I mention this background – so that we can see that W.G. George was not just a good runner – but the greatest runner of his time for the mile (and amazing in the 4 mile and 10 mile as well.) So – what was this 100-up that he used as a huge part of us original training?
From the NY Times Article:
“I snapped a twig and dropped the halves on the ground about eight inches apart to form targets for my landings. The 100-Up consists of two parts. For the “Minor,” you stand with both feet on the targets and your arms cocked in running position. “Now raise one knee to the height of the hip,” George writes, “bring the foot back and down again to its original position, touching the line lightly with the ball of the foot, and repeat with the other leg.”

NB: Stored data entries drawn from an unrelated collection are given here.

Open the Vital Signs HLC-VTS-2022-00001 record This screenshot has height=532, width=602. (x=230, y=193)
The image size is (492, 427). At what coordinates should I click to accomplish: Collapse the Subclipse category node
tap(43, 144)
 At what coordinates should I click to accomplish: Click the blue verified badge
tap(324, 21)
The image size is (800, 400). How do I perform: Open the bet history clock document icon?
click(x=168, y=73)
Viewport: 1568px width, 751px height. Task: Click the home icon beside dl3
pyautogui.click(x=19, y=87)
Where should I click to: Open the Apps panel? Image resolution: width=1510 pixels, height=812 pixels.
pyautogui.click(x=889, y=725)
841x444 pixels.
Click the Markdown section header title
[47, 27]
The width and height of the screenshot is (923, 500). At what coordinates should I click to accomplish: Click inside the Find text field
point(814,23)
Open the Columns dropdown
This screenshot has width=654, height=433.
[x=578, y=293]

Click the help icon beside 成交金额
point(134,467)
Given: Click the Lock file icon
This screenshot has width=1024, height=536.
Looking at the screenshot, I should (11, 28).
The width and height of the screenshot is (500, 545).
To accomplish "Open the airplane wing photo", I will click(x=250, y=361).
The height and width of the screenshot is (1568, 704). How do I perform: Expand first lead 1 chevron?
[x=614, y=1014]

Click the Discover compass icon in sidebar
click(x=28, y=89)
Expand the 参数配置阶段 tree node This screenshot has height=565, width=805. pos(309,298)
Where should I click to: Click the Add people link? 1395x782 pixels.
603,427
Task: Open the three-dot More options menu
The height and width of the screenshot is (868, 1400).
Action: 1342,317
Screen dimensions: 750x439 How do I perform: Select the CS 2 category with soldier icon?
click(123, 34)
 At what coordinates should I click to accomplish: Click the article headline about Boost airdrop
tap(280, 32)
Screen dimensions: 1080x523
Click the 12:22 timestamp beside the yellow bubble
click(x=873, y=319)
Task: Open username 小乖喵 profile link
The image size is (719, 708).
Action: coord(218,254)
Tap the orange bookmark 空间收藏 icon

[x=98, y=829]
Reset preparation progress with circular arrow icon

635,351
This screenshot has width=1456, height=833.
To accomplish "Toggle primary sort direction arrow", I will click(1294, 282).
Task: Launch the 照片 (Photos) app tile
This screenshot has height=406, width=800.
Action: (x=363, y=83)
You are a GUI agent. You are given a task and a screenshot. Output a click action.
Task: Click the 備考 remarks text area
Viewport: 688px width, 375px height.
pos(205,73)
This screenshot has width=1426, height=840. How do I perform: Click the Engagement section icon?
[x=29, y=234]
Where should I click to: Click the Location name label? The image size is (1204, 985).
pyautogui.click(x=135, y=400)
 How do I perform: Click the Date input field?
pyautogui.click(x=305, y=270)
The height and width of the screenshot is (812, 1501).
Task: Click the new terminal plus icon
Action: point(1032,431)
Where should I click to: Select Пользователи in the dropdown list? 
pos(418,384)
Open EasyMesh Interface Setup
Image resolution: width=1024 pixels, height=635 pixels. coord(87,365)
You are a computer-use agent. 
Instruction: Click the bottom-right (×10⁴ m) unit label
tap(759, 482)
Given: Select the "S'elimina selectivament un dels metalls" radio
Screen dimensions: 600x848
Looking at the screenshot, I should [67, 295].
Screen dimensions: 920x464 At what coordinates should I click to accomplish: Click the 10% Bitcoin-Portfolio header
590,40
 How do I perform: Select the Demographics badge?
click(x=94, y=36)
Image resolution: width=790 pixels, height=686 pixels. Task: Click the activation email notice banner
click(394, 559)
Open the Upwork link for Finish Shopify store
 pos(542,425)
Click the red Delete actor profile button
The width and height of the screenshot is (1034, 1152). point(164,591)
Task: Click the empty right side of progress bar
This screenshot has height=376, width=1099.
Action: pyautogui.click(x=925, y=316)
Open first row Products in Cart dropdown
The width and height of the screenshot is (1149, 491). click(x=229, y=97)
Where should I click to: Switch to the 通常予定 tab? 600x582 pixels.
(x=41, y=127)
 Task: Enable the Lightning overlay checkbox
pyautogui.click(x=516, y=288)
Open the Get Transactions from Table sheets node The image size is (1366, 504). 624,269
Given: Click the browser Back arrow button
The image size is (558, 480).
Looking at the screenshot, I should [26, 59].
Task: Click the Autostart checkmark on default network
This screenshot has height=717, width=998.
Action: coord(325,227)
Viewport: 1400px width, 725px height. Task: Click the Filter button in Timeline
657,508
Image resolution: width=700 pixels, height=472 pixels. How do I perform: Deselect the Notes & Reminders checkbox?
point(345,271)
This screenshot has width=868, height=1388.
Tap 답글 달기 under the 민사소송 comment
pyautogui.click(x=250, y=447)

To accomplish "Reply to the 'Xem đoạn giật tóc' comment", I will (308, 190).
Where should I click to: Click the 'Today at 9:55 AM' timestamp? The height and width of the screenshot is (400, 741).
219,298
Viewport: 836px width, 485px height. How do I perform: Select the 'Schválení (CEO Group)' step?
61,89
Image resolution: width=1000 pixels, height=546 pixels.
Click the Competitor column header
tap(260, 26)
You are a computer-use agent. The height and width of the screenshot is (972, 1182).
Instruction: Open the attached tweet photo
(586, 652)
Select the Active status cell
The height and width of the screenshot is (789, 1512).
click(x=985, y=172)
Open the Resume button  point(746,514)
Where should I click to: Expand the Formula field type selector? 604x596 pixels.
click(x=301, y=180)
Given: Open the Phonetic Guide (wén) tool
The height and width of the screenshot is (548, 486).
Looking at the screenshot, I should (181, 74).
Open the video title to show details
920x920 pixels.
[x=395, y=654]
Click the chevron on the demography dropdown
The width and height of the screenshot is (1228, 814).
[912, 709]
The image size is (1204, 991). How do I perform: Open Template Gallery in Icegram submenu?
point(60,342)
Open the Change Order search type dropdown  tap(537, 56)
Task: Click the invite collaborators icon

That’s all there is to it. But it’s not so easy to hit your marks 100 times in a row while maintaining balance and proper knee height. Once you can, it’s on to the Major: “The body must be balanced on the ball of the foot, the heels being clear of the ground and the head and body being tilted very slightly forward. . . . Now, spring from the toe, bringing the knee to the level of the hip. . . . Repeat with the other leg and continue raising and lowering the legs alternately. This action is exactly that of running.”
They also included a video – for those of us that might not grasp it just from a description in the article. The actually “100-up” seems to start around 1:30ish. Doing that 100 times? WOW!!!
I am definitely going to look into this one! IT should certainly be a great workout for my calves, and will help me continue to work on what has been the weakest part of my body!
naturallyengineered.com points out that “anything McDougall suggests will get an insane amount of hype” – so you will see ALOT of people claiming it is the ultimate answer. I will let you know how it works out for me.
I also found some interesting reading material on a forum from 2007 regarding this:
As I recall, he would run in place lifting his knees as high as possible and repeat this 100 times, at least once a day.
W.G. George actually wrote a book on it. But good luck finding it!
Editted at 12:42 – I have had more hits on this post today – than any other I have written has received in one day.
In further researching, there is a book about W.G. George called “Beer and Brine” that is available as an ebook for $9.99
To those stopping by – Are you going to try this exercise? What are your thoughts on it? I would love to hear them!